A new system: The rise of the private sector

Public-run healthcare facilities become a thing of the past as 37 facilities handed over to private sector


Mudaser Kazi December 31, 2016

KARACHI: In its eagerness to absolve itself of the responsibilities of providing basic health and education facilities to its people, the Sindh government in 2016 continued with its policy of transferring these services to private sectors.

Under the provisions of the Sindh Public-Private Partnership Act of 2010, the operation and management of a number of public health facilities was entrusted in 2016 to operators in the private sectors. Surprisingly, the agreements and the terms and conditions of the arrangement were kept secret and never made public.

Civil Hospital, Badin was the first government owned health facility handed over to the Indus Hospital under the public-private partnership scheme.

Since then, 24 rural health centres in Larkana division and 13 facilities in Thatta and Sujawal, in the second and third phases, respectively, have been handed over under public-private partnership agreements during this year alone.

Kicking off the New Year with a bang, the next batch of 86 facilities will be handed over from January, 2017, onwards. The contracting out of all the 124 facilities that will be handed over was carried out to four partners - Indus Hospital, Integrated Health Services, Medical Emergency Resilience Foundation and the Health and Nutrition Development Society - in March, 2015, but the actual process of handing over the facilities will continue till 2017.

Relieving itself of the burden of running these facilities, the Sindh government believes that it can now focus on regulation and finances, while the skill set of the private partners can be utilised for the welfare of the patients by bringing efficiency to the table, according to the director of the health department's public private partnership and the health official responsible for handing over facilities to the contracting partners, Dr Ahsanullah Khan. "This is not a privatisation," he clarified. "It's a partnership. The ownership remains with the Sindh government." The private partners are only operators who will be given tenure on a performance-based contract, which is being done in Punjab and Khyber-Pakhtunkhwa as well, he remarked.

By contracting out the health facilities, the government is encouraging a sense of competition among the partners, he told The Express Tribune. Dr Khan said Civil Hospital, Badin, had an out-patient department that catered to 200 patients a day. This number rose to 1,000 per day after being handed over to the Indus Hospital.

He remarked that complicated pregnancies are being dealt with at the facility. They were earlier referred to Hyderabad or Karachi due to lack of gynaecologists.
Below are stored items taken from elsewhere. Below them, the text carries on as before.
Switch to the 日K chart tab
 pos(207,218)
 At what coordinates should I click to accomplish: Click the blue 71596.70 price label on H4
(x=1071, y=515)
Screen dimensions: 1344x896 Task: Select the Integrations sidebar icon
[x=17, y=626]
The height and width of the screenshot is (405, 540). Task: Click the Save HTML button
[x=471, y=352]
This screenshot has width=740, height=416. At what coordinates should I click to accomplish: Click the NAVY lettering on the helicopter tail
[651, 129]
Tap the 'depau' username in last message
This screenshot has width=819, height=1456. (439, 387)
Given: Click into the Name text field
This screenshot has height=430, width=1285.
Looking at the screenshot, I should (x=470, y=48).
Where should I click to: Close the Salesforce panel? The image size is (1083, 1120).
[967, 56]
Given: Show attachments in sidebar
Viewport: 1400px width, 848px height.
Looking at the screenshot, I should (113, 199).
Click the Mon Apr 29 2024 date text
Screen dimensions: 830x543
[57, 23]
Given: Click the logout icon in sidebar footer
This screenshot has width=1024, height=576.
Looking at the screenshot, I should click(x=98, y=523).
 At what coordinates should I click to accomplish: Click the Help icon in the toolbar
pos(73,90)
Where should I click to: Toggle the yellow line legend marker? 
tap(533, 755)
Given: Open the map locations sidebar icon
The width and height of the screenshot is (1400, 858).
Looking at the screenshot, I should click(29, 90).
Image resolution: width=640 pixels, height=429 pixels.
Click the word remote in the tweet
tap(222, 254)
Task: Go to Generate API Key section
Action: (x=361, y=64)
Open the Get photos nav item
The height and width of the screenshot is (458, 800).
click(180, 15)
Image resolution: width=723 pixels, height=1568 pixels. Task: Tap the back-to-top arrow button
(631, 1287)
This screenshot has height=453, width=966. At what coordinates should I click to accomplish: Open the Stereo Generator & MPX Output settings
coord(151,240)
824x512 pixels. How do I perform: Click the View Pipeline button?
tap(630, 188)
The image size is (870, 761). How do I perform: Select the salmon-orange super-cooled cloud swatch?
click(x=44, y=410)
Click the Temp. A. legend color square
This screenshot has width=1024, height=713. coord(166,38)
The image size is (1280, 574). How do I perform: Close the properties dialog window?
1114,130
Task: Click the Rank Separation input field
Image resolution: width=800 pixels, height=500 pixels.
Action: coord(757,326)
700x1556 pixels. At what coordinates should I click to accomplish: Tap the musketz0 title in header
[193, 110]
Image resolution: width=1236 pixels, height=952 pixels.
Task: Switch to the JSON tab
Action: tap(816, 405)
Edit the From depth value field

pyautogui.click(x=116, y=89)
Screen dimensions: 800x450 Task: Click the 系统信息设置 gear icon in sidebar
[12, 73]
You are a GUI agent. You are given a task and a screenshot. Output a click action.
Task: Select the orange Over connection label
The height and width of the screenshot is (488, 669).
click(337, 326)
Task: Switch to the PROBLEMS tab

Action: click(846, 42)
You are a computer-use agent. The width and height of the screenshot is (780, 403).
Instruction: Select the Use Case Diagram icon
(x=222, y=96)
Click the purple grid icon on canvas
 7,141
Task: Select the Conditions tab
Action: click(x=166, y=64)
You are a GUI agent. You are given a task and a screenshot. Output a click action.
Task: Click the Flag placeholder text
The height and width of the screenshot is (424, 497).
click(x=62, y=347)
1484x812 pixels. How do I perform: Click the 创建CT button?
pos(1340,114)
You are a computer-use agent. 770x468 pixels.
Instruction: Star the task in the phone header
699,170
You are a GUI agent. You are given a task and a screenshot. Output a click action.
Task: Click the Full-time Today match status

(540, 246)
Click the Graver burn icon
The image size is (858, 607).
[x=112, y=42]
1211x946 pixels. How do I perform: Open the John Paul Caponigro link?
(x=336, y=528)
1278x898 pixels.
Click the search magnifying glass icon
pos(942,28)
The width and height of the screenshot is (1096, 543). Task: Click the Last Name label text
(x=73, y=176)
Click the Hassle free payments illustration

Other than that, food, medicines and supplies are being provided by the hospital to visiting patients.

According to him, the community ambulance service was also handed over in Thatta and Sujawal in 2016 to the fifth partner, Aman Foundation.

Another facility, the Children's Hospital, North Karachi, has been contracted out and made operational by the Poverty Eradication Initiative. According to Dr Khan, the primary object of contracting out the facilities is to provide high quality services to the patients.

The contracts are usually for 10 years and the disbursement of funds is based on independent auditors and expert reports.

Public-private partnership was recognised as one of the most important tools to improve the delivery of healthcare services in the Sindh Health Sector Strategy 2012-2020. This partnership mode is not new to Pakistan.

Dr Khan explained that public private partnerships have been implemented in various capacities in eastern Mediterranean countries and South Asia, where there are similar socioeconomic conditions. He added that all these efforts are being carried out under the Sindh Public Private Partnership Act 2010.

Next in the pipeline are the district headquarter hospitals in Shikarpur and Tando Muhammad Khan and four regional blood centres in Karachi, Jamshoro, Sukkur and Larkana.

Published in The Express Tribune, January 1st, 2017.